Jenny Giesinger aus Höchst schraubt schon seit Jahren an Zügen – wenn auch im Modellformat. Sie ist Mitglied bei den Modellbahnfreunden. Beruflich war das nach der Schule zunächst kein Thema für sie, sie absolvierte die Fachschule für wirtschaftliche Berufe in Marienberg. Gerade der gastronomische Teil der Ausbildung gefiel ihr aber überhaupt nicht. Fünf bis sechs Stunden in der Woche kochen? Jenny schüttelt den Kopf. Jetzt ist sie angehende Anlagen- und Betriebstechnikerin.

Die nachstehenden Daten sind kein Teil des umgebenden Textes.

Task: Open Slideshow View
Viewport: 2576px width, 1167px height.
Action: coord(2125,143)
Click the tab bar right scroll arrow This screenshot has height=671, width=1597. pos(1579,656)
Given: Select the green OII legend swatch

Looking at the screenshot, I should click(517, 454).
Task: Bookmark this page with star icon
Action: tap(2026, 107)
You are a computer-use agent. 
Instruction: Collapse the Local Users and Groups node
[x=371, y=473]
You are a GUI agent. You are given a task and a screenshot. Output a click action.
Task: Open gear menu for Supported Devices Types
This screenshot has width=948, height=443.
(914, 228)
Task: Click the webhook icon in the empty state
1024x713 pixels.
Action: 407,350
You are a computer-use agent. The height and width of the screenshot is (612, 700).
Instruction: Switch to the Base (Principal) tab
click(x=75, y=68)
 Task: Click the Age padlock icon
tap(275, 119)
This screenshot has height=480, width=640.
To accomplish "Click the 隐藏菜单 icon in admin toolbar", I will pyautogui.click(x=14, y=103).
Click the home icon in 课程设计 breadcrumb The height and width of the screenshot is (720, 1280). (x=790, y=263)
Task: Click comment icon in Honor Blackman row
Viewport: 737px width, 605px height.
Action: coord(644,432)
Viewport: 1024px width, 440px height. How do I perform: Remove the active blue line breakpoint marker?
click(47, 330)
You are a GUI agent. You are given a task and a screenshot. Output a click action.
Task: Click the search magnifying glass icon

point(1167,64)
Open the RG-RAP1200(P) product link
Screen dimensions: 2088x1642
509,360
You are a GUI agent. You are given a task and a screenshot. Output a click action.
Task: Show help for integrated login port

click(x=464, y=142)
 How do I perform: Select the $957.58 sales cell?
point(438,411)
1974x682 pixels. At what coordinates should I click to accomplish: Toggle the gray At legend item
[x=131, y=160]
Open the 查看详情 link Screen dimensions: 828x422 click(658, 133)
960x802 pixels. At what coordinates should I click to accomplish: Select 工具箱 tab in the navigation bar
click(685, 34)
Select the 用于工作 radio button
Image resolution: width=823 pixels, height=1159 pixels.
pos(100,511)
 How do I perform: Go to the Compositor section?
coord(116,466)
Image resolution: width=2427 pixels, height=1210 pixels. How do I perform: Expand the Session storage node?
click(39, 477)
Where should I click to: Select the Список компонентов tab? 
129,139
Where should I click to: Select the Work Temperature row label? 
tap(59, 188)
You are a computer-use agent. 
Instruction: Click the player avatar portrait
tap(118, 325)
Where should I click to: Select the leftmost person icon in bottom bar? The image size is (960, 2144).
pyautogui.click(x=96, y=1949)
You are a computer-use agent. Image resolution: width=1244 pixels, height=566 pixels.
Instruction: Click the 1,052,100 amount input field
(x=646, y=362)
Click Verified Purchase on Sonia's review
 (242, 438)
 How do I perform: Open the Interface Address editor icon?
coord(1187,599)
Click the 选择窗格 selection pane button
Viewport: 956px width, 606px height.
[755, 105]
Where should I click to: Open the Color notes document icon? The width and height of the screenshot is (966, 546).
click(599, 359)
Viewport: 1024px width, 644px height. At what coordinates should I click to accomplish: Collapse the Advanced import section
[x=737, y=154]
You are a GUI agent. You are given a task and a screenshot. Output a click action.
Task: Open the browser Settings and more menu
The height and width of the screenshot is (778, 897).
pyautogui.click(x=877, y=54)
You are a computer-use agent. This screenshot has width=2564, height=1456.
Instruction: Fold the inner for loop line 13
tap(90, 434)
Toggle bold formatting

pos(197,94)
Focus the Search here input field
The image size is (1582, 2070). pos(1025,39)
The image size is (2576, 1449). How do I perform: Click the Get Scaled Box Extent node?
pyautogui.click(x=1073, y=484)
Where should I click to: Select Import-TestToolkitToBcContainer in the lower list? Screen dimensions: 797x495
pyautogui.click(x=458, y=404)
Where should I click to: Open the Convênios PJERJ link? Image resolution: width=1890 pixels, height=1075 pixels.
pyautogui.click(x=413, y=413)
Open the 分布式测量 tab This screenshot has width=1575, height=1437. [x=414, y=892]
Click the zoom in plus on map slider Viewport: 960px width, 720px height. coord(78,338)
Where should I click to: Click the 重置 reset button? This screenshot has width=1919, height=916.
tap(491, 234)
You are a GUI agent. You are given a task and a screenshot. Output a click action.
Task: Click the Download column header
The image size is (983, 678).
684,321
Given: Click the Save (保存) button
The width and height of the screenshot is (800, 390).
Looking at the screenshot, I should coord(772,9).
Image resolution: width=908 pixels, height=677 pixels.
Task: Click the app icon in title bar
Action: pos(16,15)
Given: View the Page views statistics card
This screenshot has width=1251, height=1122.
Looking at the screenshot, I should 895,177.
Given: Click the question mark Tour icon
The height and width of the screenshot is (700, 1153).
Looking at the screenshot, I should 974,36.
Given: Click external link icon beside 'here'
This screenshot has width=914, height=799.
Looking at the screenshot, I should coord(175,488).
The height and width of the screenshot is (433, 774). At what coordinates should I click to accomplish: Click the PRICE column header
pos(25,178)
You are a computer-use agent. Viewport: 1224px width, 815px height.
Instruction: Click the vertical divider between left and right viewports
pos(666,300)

Zwar fing auch Svenja Haupt aus Lorüns ihre Karriere eher klassisch im Gesundheits- und Sozialzweig auf der HTL an – ihr war aber schon von vornherein klar, dass sie einen technischen Beruf lernen würde. „Ich habe als Kind nicht mit Barbies gespielt, sondern Hütten im Wald gebaut“, erzählt sie. Dem Papa hat sie beim Hausbau geholfen. Dass er ihr doch dazu riet, es erst mal im sozialen Bereich zu versuchen, sieht sie positiv. „Ich habe auch Erste Hilfe gelernt, das kann man gut gebrauchen“, sagt die Maschinenbautechnikerin in Ausbildung.
Dass in der Werkstatt überwiegend Burschen arbeiten, stört die beiden nicht. Im Gegenteil, sagt Jenny, „die zicken nicht so viel“. Mit den Kollegen kommen beide gut aus, und auch die Ausbilder machen keinen Unterschied zwischen Buben und Mädels, sagen sie einhellig.
Wie geht es weiter? „Ich will Lokführerin werden“, sagt die 16-jährige Svenja bestimmt. Auch dazu kann die Technikerlehre den Grundstein legen. Jenny ist sich nicht ganz sicher. „Ich habe ja noch dreieinhalb Jahre Zeit“, sagt sie, denn so lange dauert die Lehre.
Mit Papa an Autos geschraubt
Bei Getzner Textil in Bludenz dreht sich alles um Kleidung. Doch wer die 17-jährige Katharina Bale an ihrem Arbeitsplatz besuchen möchte, der findet sie dort, wo es nach Werkstatt klingt und nach Schmieröl riecht. „Ich hab früher schon dem Papa geholfen, Autos zu richten“, erzählt sie. Ihr erster Weg ins Berufsleben führte sie aber auf die Handelsschule nach Feldkirch. Ihren Traumberuf fand sie dort nicht. „Im Büro war es mir zu langweilig“, sagt sie. Ihre heutige Lieblingsbeschäftigung: „Gewinde von Hand schneiden“, sagt die Metallbautechnikerin im 1. Lehrjahr.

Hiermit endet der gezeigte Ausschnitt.